- _Document_:
—————

For example, the Nazi regime made deliberate use of mass radio to saturate daily life with centralized propaganda. Under Goebbels, the government promoted the inexpensive Volksempfänger radio receiver to reliably deliver state broadcasts to common households. By controlling the primary communication channel, the regime reduced the space in which dissenting narratives could circulate. Beyond radio, the Nazis also used punch-card tabulating systems supplied by IBM (through its German subsidiary) to process census data. This allowed the regime to act on its ideological priorities with greater speed and consistency, rapidly identifying Jews and other targeted groups.
Other totalitarian governments have made use of similar technologies for various other means of suppressing dissent. For example, in East Germany, the Stasi used an immense archive of files, informant reports, intercepted mail, and wiretaps to anticipate and disrupt dissent before it became organized.
On the other hand, some communication technologies have also been associated with increases in liberty. The spread of print in early modern Europe weakened centralized control over information and helped erode religious and political monopolies. Pamphlets and inexpensive books allowed dissenting ideas to circulate beyond elite circles, contributing to movements such as the Reformation and later democratic revolutions. In some ways, the concept of a written constitution as the foundational bedrock of the United States is contingent on widespread literacy and print culture.
The early internet appeared to have similar decentralizing effects. Digital networks lower the cost of publishing, enabling peer-to-peer communication and reduced reliance on state-controlled broadcasters. During the Arab Spring (~2010-2011), activists in Tunisia and Egypt used platforms like Facebook and Twitter to coordinate protests, share information about state repression, and mobilize large numbers of citizens.

—————

- _Excerpted data_:
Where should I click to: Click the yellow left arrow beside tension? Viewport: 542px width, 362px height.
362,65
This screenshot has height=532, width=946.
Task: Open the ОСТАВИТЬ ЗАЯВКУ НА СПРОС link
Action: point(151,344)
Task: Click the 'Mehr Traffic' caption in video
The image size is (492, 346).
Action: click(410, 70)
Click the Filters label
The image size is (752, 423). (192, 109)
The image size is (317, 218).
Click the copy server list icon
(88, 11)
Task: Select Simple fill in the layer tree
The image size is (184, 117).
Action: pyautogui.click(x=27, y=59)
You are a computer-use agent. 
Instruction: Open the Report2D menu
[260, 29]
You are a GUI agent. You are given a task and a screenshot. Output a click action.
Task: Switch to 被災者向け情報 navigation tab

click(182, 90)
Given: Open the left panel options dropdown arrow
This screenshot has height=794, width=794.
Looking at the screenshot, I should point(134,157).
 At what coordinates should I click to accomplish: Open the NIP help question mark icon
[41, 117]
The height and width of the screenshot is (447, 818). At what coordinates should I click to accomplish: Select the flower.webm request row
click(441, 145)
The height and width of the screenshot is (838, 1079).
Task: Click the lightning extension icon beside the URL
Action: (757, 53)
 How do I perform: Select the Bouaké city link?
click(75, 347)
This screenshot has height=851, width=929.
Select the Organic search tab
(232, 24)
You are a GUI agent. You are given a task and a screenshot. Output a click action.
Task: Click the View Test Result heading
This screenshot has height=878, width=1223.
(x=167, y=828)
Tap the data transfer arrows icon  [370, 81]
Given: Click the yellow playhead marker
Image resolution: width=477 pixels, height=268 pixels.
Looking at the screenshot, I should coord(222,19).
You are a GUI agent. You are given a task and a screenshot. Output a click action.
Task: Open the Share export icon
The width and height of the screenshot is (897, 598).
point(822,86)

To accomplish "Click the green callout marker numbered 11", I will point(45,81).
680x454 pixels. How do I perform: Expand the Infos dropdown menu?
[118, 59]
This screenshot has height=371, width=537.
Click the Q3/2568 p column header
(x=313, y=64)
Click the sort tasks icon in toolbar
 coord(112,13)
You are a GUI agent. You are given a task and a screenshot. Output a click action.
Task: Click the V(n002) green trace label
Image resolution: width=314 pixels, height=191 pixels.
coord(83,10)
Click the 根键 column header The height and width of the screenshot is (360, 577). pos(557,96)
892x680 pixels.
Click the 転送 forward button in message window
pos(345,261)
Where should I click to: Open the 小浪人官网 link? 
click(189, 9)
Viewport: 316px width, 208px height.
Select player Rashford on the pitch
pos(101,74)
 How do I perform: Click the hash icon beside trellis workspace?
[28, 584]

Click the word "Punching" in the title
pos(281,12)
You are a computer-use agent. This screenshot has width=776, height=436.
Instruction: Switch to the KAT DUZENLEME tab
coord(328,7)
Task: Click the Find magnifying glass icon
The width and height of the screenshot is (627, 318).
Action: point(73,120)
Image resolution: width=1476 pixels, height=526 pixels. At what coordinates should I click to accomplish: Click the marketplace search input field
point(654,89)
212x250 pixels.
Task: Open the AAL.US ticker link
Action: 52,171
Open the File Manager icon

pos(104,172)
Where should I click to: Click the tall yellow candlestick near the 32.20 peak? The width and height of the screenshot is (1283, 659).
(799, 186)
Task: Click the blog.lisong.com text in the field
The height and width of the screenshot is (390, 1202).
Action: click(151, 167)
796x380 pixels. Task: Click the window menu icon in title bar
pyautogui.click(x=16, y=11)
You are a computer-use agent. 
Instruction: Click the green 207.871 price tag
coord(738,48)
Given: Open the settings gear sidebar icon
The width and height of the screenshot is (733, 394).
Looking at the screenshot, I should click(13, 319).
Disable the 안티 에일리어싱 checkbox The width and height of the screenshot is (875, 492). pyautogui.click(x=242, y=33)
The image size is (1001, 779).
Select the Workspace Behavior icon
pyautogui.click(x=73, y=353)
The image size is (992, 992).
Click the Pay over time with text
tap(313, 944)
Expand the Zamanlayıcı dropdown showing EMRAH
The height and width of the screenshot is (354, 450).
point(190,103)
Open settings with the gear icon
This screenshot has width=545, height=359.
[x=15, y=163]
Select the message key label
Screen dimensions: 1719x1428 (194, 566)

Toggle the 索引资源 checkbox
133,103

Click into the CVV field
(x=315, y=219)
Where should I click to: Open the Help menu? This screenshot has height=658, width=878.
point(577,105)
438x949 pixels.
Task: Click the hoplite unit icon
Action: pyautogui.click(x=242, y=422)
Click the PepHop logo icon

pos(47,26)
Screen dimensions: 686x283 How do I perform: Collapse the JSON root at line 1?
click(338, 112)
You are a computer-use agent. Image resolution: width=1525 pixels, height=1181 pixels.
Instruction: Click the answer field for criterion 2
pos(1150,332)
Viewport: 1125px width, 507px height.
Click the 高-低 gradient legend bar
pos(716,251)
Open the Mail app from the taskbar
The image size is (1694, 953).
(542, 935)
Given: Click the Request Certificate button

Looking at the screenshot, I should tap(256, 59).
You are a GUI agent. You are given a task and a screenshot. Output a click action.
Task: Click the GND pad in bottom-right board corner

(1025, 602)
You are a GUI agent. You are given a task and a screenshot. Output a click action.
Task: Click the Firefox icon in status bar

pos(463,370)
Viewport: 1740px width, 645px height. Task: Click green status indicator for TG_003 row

—————

- _Task list_:
• a. Translate this sentence from the passage on communication technology into Spanish: "The early internet appeared to have similar decentralizing effects."
• b. Reproduce the part of the entries that opens with the line containing "Where should I click to: Open the Help" and runs through the end of the entries, including both of those lines.
The passage on communication technology and the entries come from different sources.

- _Results in order_:
• a. La internet temprana pareció tener efectos descentralizadores similares.

• b.
Where should I click to: Open the Help menu? This screenshot has height=658, width=878.
point(577,105)
438x949 pixels.
Task: Click the hoplite unit icon
Action: pyautogui.click(x=242, y=422)
Click the PepHop logo icon

pos(47,26)
Screen dimensions: 686x283 How do I perform: Collapse the JSON root at line 1?
click(338, 112)
You are a computer-use agent. Image resolution: width=1525 pixels, height=1181 pixels.
Instruction: Click the answer field for criterion 2
pos(1150,332)
Viewport: 1125px width, 507px height.
Click the 高-低 gradient legend bar
pos(716,251)
Open the Mail app from the taskbar
The image size is (1694, 953).
(542, 935)
Given: Click the Request Certificate button

Looking at the screenshot, I should tap(256, 59).
You are a GUI agent. You are given a task and a screenshot. Output a click action.
Task: Click the GND pad in bottom-right board corner

(1025, 602)
You are a GUI agent. You are given a task and a screenshot. Output a click action.
Task: Click the Firefox icon in status bar

pos(463,370)
Viewport: 1740px width, 645px height. Task: Click green status indicator for TG_003 row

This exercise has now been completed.